Use of Electroconvulsive Therapy in Parkinson Disease With Residual Axial Symptoms Partially Unresponsive to L-Dopa

Abstract

Mental dysfunction and especially gait disorders, such as freezing and postural instability in "on phase," are partially unresponsive to dopaminergic therapy late in the course of Parkinson disease (PD). Some of them have been related to decreased sensitivity of postsynaptic dopaminergic receptors, and it is known that electroconvulsive therapy (ECT) enhances the sensitivity of these receptors. The aim of this study was to determine the efficacy and safety of ECT in patients with advanced Parkinson disease with symptoms partially unresponsive to L-dopa. Neurologic (Parkinson's Disease Questionnaire, Unified Parkinson's Disease Rating Scale, Tinetti Scale, and the Sit-to-Stand test), psychiatric (structured interview for the Diagnostic and Statistical Manual of Mental Disorders, Fourth Edition, and Hamilton Depression Rating Scale) and neuropsychological (Mini Mental State Examination, executive functions, declarative and procedural memory, visual processing, and reaction time) evaluation was performed on 9 patients with a diagnosis of L-dopa-resistant PD by the Movement Disorders Working Group. This evaluation was done before and after 8 sessions of bitemporal ECT. Six patients completed the study.
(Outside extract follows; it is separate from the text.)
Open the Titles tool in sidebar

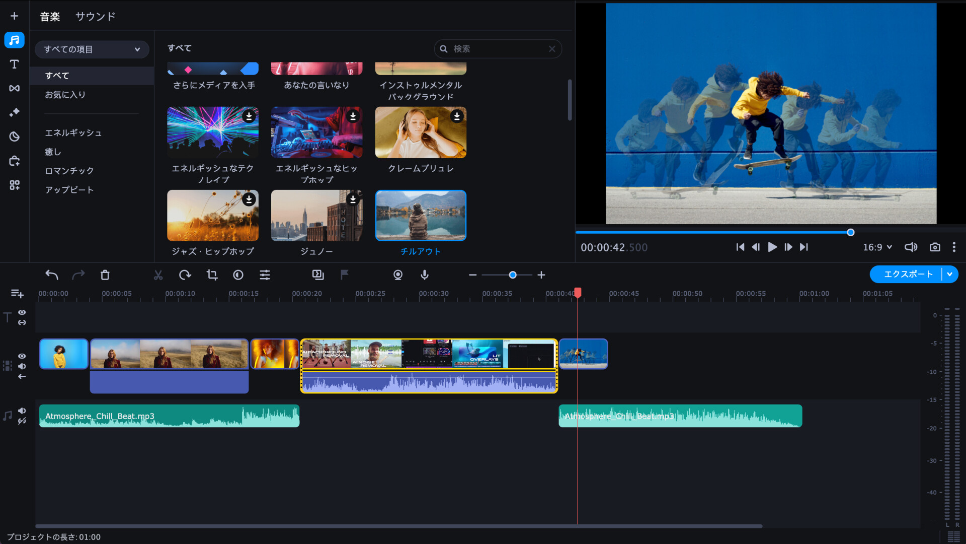(14, 64)
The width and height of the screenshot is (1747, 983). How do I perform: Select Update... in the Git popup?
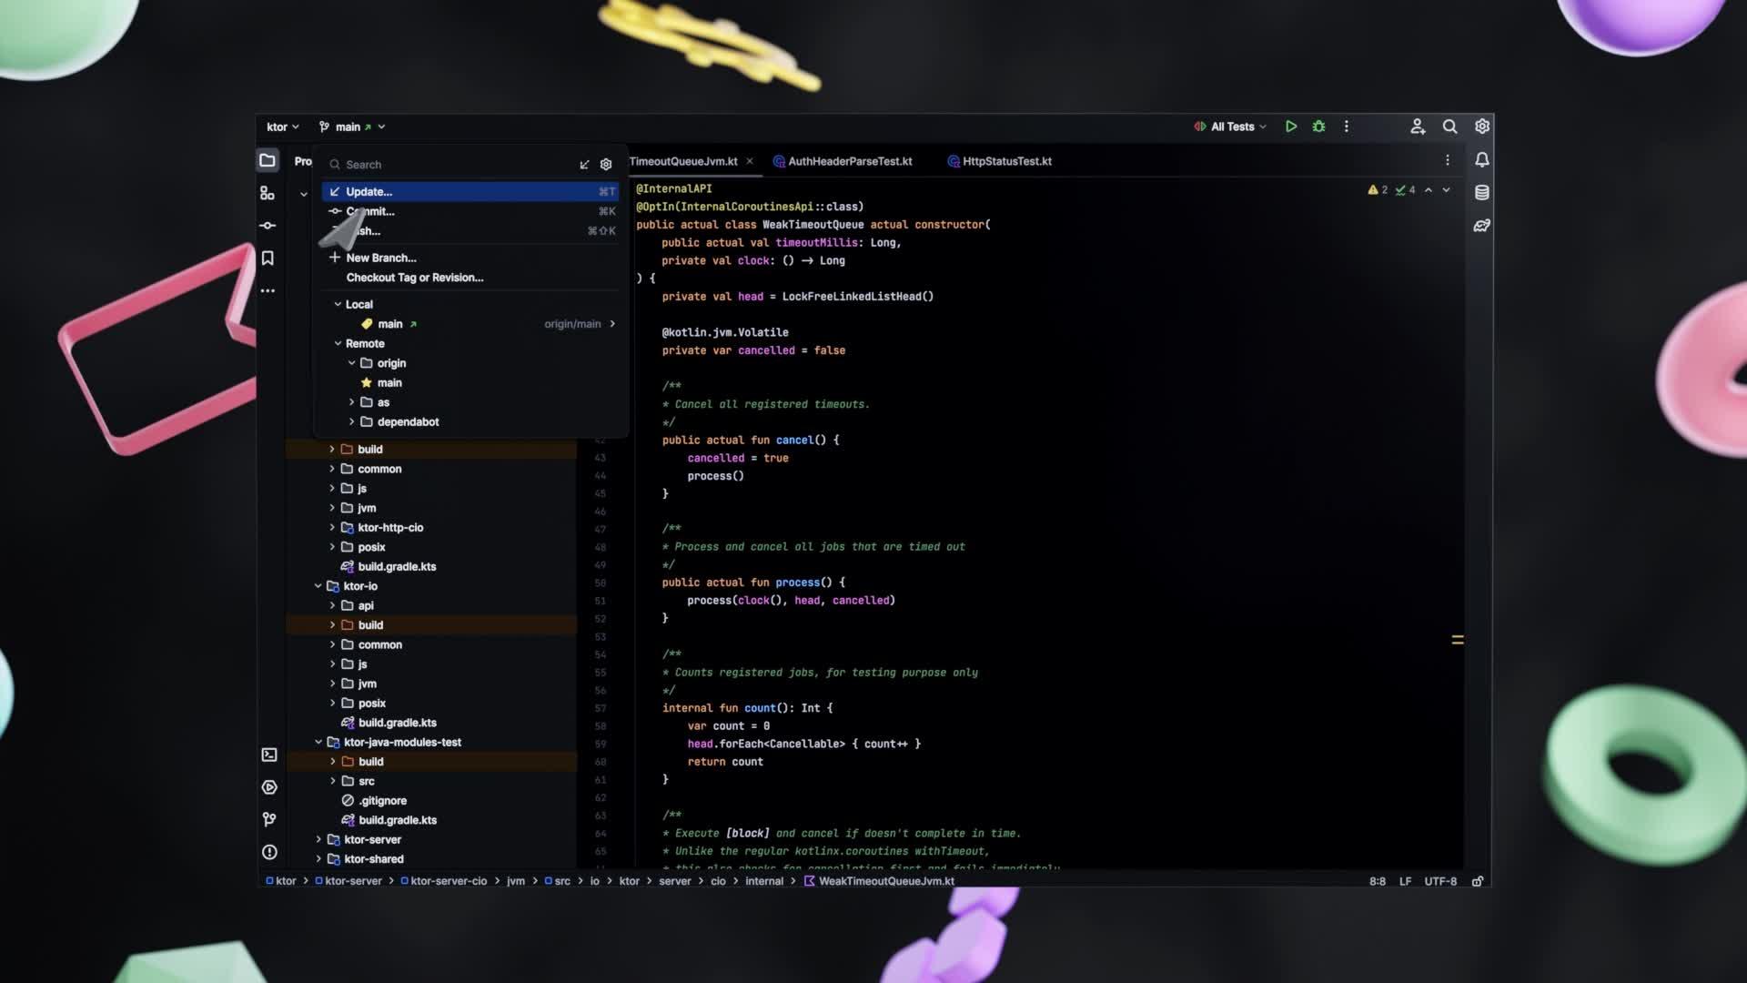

Statistically significant differences were found in the number of steps and freezing episodes in the on phase when they were compared before and after the ECT administration. However, no statistically significant differences were found in the "off" phenomena, motor fluctuations, or dyskinesias before and after ECT administration. No patient showed psychiatric symptoms before, during, or after the ECT. No statistically significant differences were observed in the neuropsychological results between the pretreatment and posttreatment evaluations. All patients showed transient amnesia after the ECT administration, which lasted for 48 hours. Electroconvulsive therapy could be a safe and effective therapeutic option in L-dopa-resistant patients with PD with predominantly axial "on" phenomena; nevertheless, it needs to be confirmed in later studies.